## What is expected
Could you retype only the lines from the one containing "Where should I click to: Open 4.3.8.1" through the final line of the entries, both included, skipping any images?

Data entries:
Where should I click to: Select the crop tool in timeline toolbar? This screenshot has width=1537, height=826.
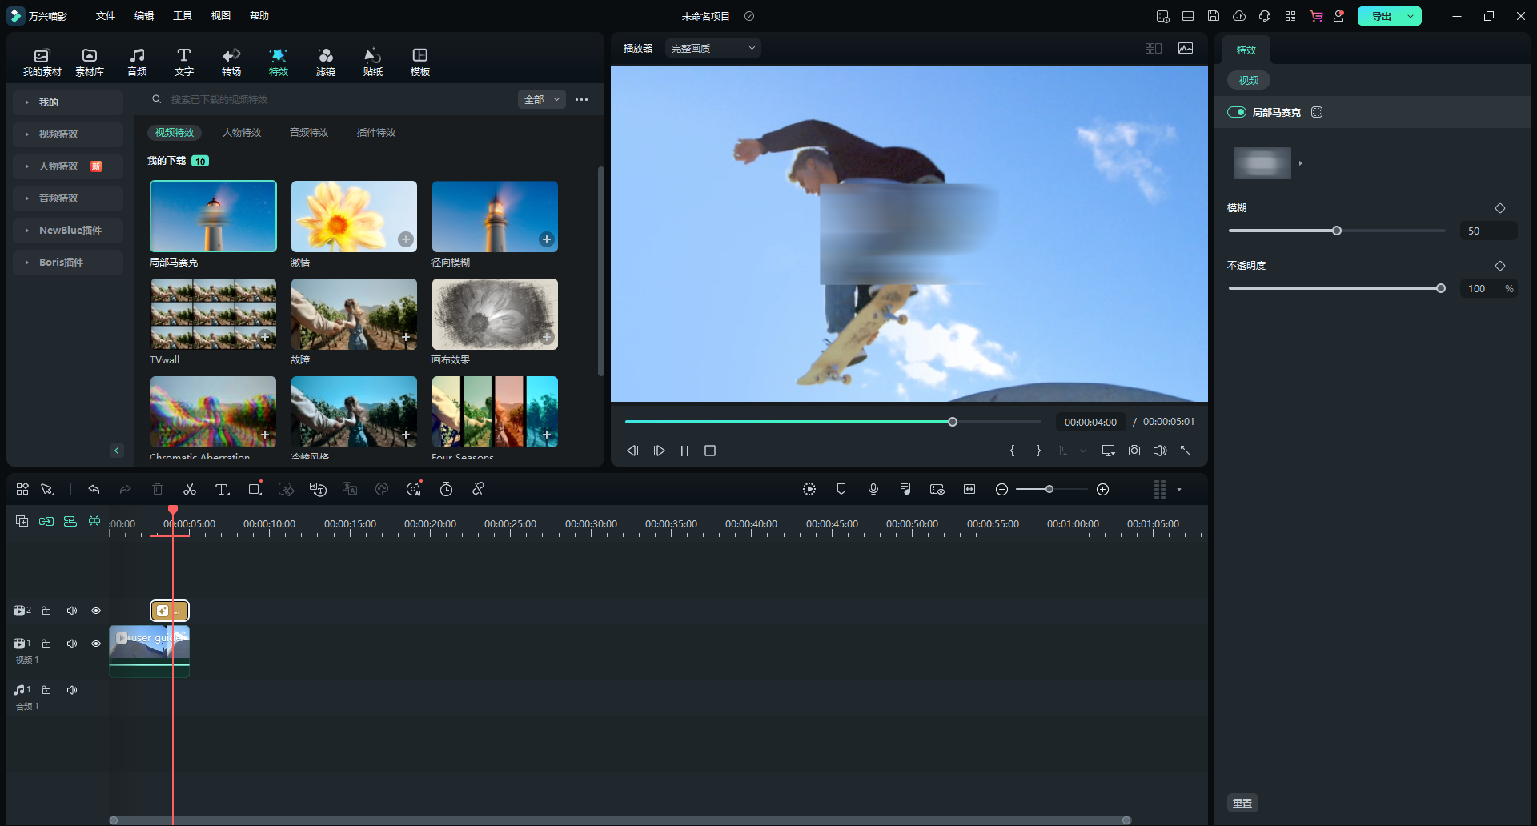[x=255, y=489]
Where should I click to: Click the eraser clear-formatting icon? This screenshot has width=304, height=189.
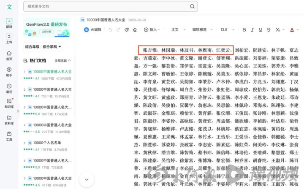(x=135, y=30)
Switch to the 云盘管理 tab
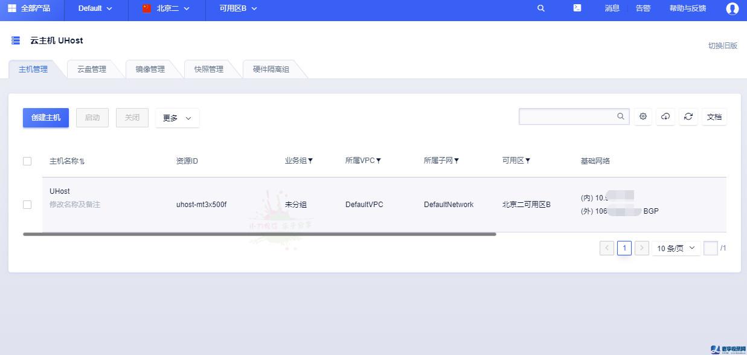This screenshot has height=355, width=747. [x=92, y=69]
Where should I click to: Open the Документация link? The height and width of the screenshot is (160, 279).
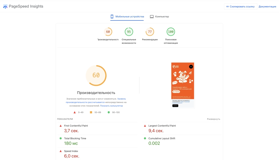coord(267,6)
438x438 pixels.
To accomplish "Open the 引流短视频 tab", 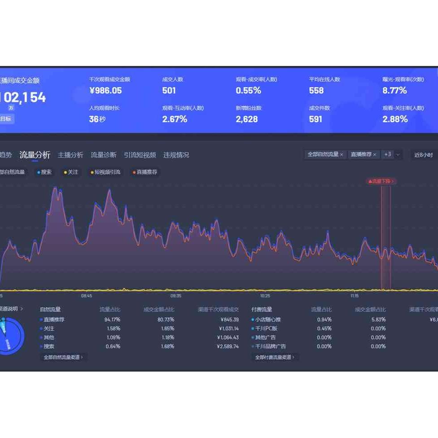I will pyautogui.click(x=140, y=155).
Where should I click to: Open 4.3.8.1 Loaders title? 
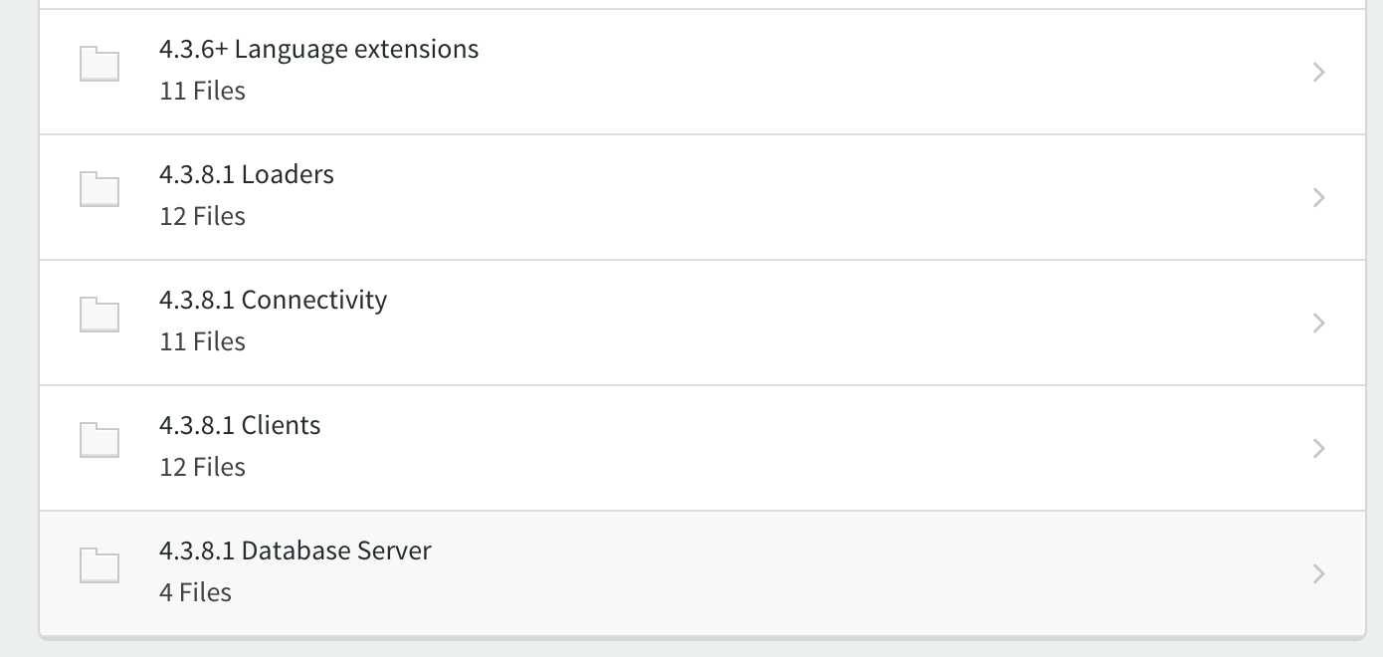[247, 174]
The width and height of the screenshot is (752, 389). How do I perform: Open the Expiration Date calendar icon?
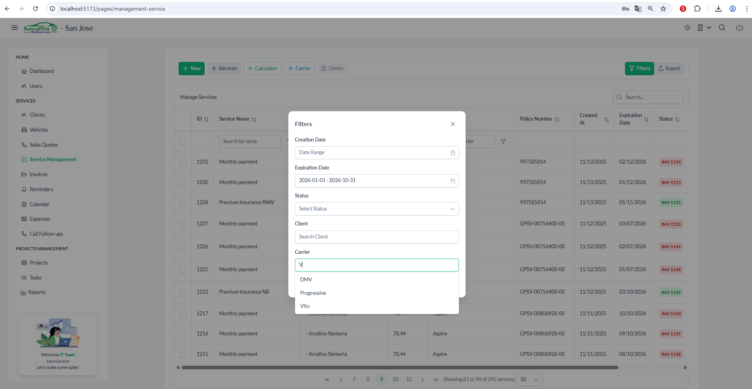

## Exercise solution
Where should I click to: Open 4.3.8.1 Loaders title? 
[247, 174]
The width and height of the screenshot is (752, 389). How do I perform: Open the Expiration Date calendar icon?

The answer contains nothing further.